East Africa’s largest rhino conservancy and the Botswana Tourism Organisation have been named among the winners of the World Travel & Tourism Council’s Tourism for Tomorrow Awards 2017.
The awards winners were announced at the WTTC summit in Bangkok on Thursday.
The Botswana Tourism Organisation won the Tourism for Tomorrow Destination Award with lead judge Professor Graham Miller of the University of Surrey commending its “outstanding leadership and integrity in sustainable tourism over many years”.
Miller noted: “The country recently banned trophy hunting, becoming one of the first countries in the world to do so.”
He commended fellow finalists in the category – the city of Bydgoszcz in Poland for its demonstration of urban regeneration through tourism and the Pallas-Yllastunturi National Park of Finland.
The Ol Pejeta Conservancy of Kenya, which conserves rhinos – including the white rhino – won the Community Award.
Awards judge Randy Durband, chief executive of the Global Sustainable Tourism Council, described Ol Pejeta as “a leading role model, combining conservancy, cattle ranching and community engagement”.
G Adventures of Canada and Cinnamon Wild Yala of Sri Lanka were the runners up in the category.
The Environment Award went to the Misool eco-resort of Indonesia for its creation of a marine sanctuary, with conservation trip organiser Biosphere Expeditions of the UK and the Caiman Ecological Refuge of Brazil as runners up.
The Mapping Ocean Wealth Project undertaken by Nature Conservancy of the US, which has developed a means to measure the value of coral reefs, won the Innovation Award.

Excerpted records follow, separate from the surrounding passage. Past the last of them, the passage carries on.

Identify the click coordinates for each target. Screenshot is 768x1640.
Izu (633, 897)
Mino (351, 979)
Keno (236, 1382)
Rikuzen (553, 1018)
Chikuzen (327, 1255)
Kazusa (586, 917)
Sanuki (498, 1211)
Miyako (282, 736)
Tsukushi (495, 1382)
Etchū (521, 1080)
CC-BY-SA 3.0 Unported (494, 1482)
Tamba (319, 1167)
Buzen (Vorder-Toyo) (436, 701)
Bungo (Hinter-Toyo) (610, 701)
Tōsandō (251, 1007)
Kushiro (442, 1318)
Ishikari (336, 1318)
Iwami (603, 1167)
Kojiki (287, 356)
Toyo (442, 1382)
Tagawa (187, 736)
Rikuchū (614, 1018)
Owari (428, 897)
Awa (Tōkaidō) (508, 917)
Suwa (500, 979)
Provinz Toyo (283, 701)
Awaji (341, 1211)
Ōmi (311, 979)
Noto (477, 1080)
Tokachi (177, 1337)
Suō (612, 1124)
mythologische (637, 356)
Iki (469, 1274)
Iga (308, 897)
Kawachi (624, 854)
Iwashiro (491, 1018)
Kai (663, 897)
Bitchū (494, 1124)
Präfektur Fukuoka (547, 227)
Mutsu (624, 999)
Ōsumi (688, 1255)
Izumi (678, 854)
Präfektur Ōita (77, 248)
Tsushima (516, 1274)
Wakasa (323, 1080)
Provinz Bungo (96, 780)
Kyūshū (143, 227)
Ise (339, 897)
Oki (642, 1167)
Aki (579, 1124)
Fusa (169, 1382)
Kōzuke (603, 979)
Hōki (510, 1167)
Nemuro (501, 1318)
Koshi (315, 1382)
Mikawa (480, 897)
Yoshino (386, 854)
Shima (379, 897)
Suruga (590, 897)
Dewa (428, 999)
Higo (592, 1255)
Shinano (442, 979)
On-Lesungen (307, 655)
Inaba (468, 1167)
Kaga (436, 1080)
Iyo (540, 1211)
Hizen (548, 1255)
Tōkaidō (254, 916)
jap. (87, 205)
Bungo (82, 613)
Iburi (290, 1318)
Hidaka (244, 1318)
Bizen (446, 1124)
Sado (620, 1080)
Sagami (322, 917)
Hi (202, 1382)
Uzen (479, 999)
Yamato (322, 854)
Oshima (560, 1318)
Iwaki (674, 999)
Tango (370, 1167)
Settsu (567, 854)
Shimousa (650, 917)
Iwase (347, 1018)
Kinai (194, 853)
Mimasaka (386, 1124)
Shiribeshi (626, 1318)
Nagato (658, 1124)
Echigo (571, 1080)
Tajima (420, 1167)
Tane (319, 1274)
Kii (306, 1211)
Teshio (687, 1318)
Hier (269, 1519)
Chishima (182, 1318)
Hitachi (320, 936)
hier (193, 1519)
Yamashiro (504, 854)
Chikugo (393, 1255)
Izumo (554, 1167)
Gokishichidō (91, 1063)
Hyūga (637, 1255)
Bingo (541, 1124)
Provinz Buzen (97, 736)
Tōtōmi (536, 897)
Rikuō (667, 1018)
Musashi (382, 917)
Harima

Native Hotels and Accessible Tourism of Spain was a finalist in this category with its creation of an online platform accessible to people who can’t see or touch a screen or speak on a phone.
Fellow finalist Soel Yachts of the Netherlands developed a solar powered catamaran, described as “the Tesla of the marine industry” by awards judge Mario Hardy, chief executive of the Pacific Asia Travel Association.
The People Award went to the J Willard and Alice S Marriott Foundation’s China Hospitality Education Initiative which has brought 87,000 students into the industry.
Fellow finalists in the People Award category were Desert & Delta Safaris of Botswana, for its management programme for young Botswanans, and Streets International of Vietnam which provides opportunities for children from disadvantaged and trafficked backgrounds.
Fiona Jeffery, chair of the Tourism for Tomorrow Awards, stressed the rigorous judging process and hailed the finalists as “outstanding examples of sustainable development”.
WTTC president and chief executive David Scowsill said: “Travel and tourism is growing fast and we have to ensure this growth does not see short-term gains prioritised over the longer-term health of local environments and communities.
“This year’s Award Winners demonstrate not only that tourism can be sustainable, but that it can bring tangible improvements to the environmental and cultural surroundings in which it operates.”